MIT launches a “moonshot for menstruation science”

Fri, 07/18/2025 - 9:50am

The MIT Health and Life Sciences Collaborative (MIT HEALS) has announced the establishment of the Fairbairn Menstruation Science Fund, supporting a bold, high-impact initiative designed to revolutionize women’s health research.

Established through a gift from Emily and Malcolm Fairbairn, the fund will advance groundbreaking research on the function of the human uterus and its impact on sex-based differences in human immunology that contribute to gynecological disorders such as endometriosis, as well as other chronic systemic inflammatory diseases that disproportionately affect women, such as Lyme disease and lupus. The Fairbairns, based in the San Francisco Bay Area, have committed $10 million, with a call to action for an additional $10 million in matching funds.

“I’m deeply grateful to Emily and Malcolm Fairbairn for their visionary support of menstruation science at MIT. For too long, this area of research has lacked broad scientific investment and visibility, despite its profound impact on the health and lives of over half the population,” says Anantha P. Chandrakasan, MIT provost who was chief innovation and strategy officer and dean of engineering at the time of the gift, and Vannevar Bush Professor of Electrical Engineering and Computer Science.

Chandrakasan adds: “Thanks to groundbreaking work from researchers like Professor Linda Griffith and her team at the MIT Center for Gynepathology Research (CGR), we have an opportunity to advance our understanding and address critical challenges in menstruation science.”

Griffith, professor of biological and mechanical engineering and director of CGR, says the Fairbairn Fund will permit the illumination of “the enormous sex-based differences in human immunity” and advance next-generation drug-discovery technologies.

One main thrust of the new initiative will further the development of “organs on chips,” living models of patients.
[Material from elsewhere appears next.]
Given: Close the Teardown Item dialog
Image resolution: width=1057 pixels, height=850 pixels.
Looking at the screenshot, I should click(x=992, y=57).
Using living cells or tissues, such devices allow researchers to replicate and experiment with interactions that can occur in the body. Griffith and an interdisciplinary team of researchers have engineered a powerful microfluidic platform that supports chips that foster growth of tissues complete with blood vessels and circulating immune cells. The technology was developed for building endometriosis lesions from individual patients with known clinical characteristics. The chip allows the researchers to do preclinical testing of drugs on the human patient-derived endometriosis model rather than on laboratory animals, which often do not menstruate naturally and whose immune systems function differently than that of humans.

The Fairbairn Fund will build the infrastructure for a “living patient avatar” facility to develop such physiomimetic models for all kinds of health conditions.
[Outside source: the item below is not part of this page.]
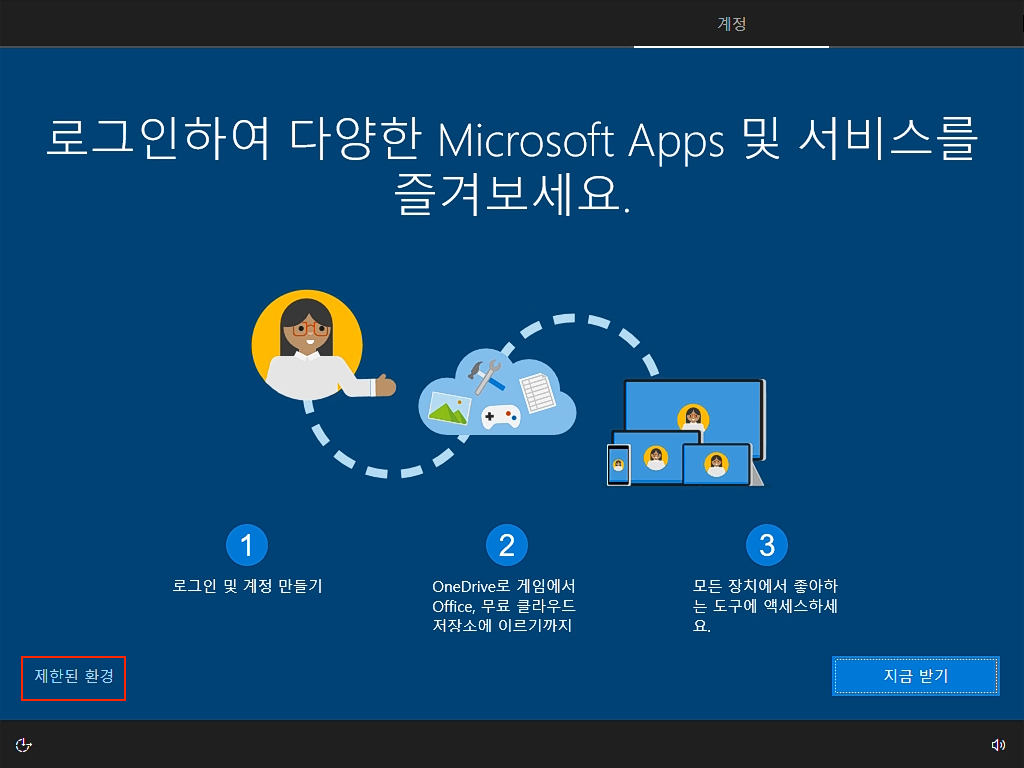Click the clock-shaped status icon
The image size is (1024, 768).
pos(24,744)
“We acknowledge that there are some big-picture phenomenological questions that one can study in animals, but human immunology is so very different,” Griffith says. “Pharma and biotech realize that we need living models of patients and the computational models of carefully curated patient data if we are to move into greater success in clinical trials.”

The computational models of patient data that Griffith refers to are a key element in choosing how to design the patient avatars and determine which therapeutics to test on them. For instance, by using systems biology analysis of inflammation in patient abdominal fluid, Griffith and her collaborators identified an intracellular enzyme called jun kinase (JNK). They are now working with a biotech company to test specific inhibitors of JNK in their model. Griffith has also collaborated with Michal “Mikki” Tal, a principal scientist in MIT’s Department of Biological Engineering, on investigating a possible link between prior infection, such as by the Lyme-causing bacterium Borrelia, and a number of chronic inflammatory diseases in women. Automating assays of patient samples for higher throughput could systematically speed the generation of hypotheses guiding the development of patient model experimentation.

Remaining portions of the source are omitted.